When I was outside I shut the door again and collapsed onto the ground, holding my head in my hands, massaging my temples and breathing rapidly. After a few minutes had passed I began to come to myself again, gradually moving back into my body. My breathing slowed and I noticed that there was a long shadow over me. I looked up and I saw Hazel Springett standing there, her hands on her hips, her thin lips pursed. She was back from her dance class. We must have been in the caravan for longer than I had thought.

"You fucking wasters", she told me. "It’s a spring afternoon and you’re glue sniffing in the fucking caravan. What the fuck do you think you’re playing at? This is a busy thoroughfare. It’s a weekday. Kids walk along here on their way home from school. Kids! Kids with fucking parents! We’re hardly making the rent as it is. I want to keep this house. This isn’t a fucking squat. Who else is in there with you?"

Hazel had something of the savage matron about her and I was powerless to stand up to her interrogation. It took a couple of minutes, but I managed to deliver to her an accurate list of my accomplices. My glue trip had receded by now but the headache was still there, more fierce than ever in the early evening sunshine.

"Annie? What, your Annie? I didn’t know she was a fucking glue sniffer! Jesus!"

I started to mumble something to her about badly needing to clean my teeth and get on the outside of some Nurofen, but when I looked up she had already turned on her heels and gone back into the house.

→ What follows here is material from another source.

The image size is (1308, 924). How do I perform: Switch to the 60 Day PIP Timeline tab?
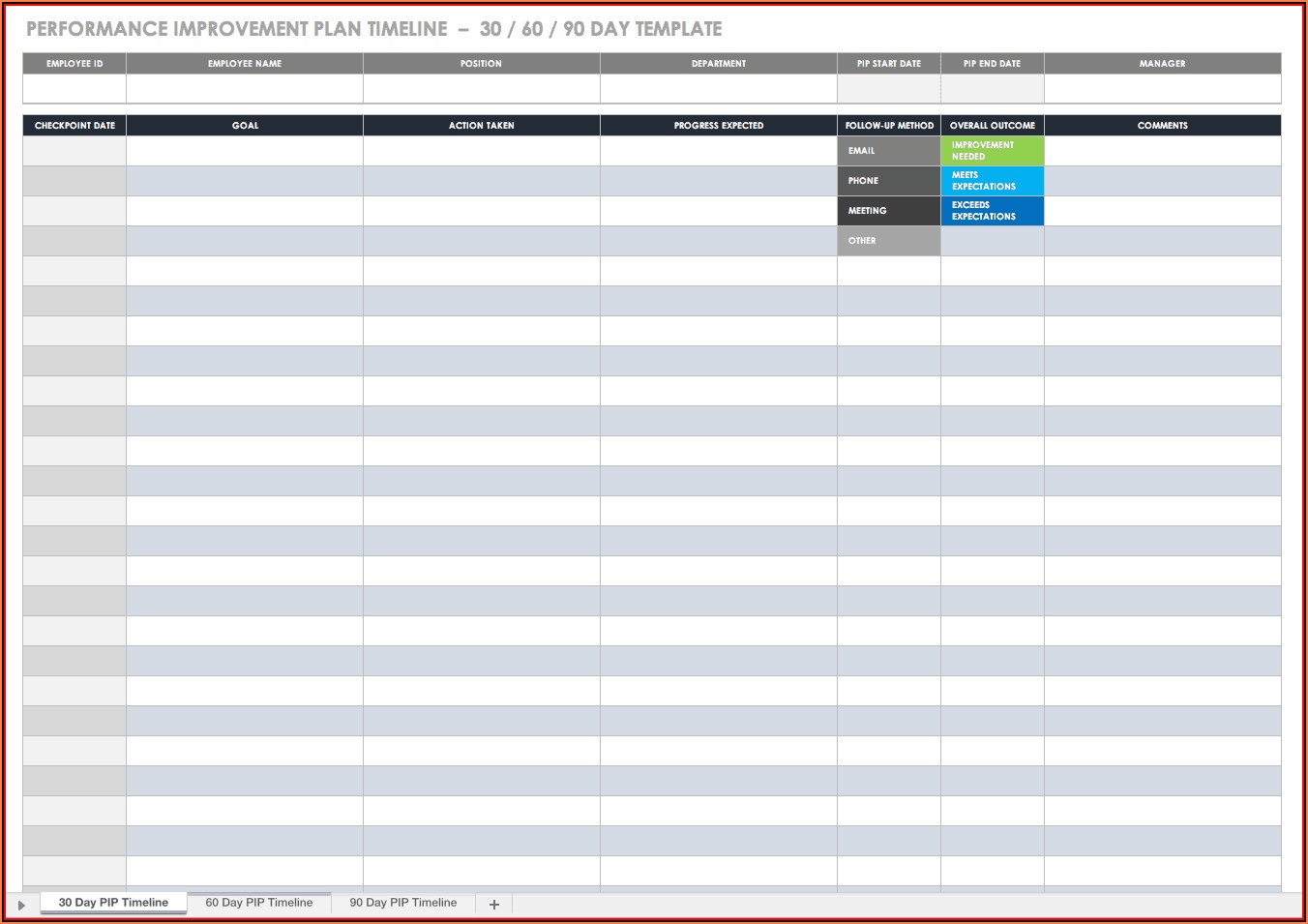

By the time that it was dark I had managed to sweet talk Hazel into lending me a couple of pounds for some aspirin and beer. We got on very well when it was just the two of us together, we would talk quietly of mighty things, but I could see that she was still very pissed off. Paddington had gone upstairs to sleep it off in the box room and the others had shambled down the alley, toward Farringdon road park. Hazel and myself and Sarah sat watching a documentary about the greenhouse effect on a small black and white television. They were drinking tea, I was slowly sipping at a tin of White Ace cider, my hands shaking. Then, suddenly, between something about the Greenland ice sheet and something else about the plight of the polar bears, there came some enormous crashing and breaking sounds from the direction of the kitchen. Hazel and Sarah immediately sprang up and ran toward the back of the house. I was slow to react and I only turned my head, then I heard Hazel screaming out “oh, for fucks sake!” and suddenly Sarah was back in the room. She moved slowly across it and back to her seat, head down, and when she had gotten out of the way I saw behind her, swaying in the doorway, Annie. She was completely naked apart from her shit stained knickers, which were partway down her legs. One side of them had stuck fast onto the front of her thigh. In her left hand she still held her glue bag. She made to huff at it but it had completely dried up and had stuck to her hand. Then she tried to pull it away, only succeeding in tearing it into several pieces, none of which she seemed able to discard to the floor. While all of this was going on I could hear Hazel in the kitchen sweeping up broken glass, and it was only then that I noticed that Annie was bleeding all of the way down her left forearm and dripping onto the carpet. The next thing that happened was an almighty roar from the kitchen, rapidly coming closer, as Hazel Springett made a sound rarely heard outside of a Mexican bullring, enraged, incensed, and approaching us at the exact speed of light, about 186,000 miles per second. But Einstein must have been wrong, because by the time that she reached us, Annie had already collapsed, face down onto the carpet, her arms splayed out at her sides, unconscious.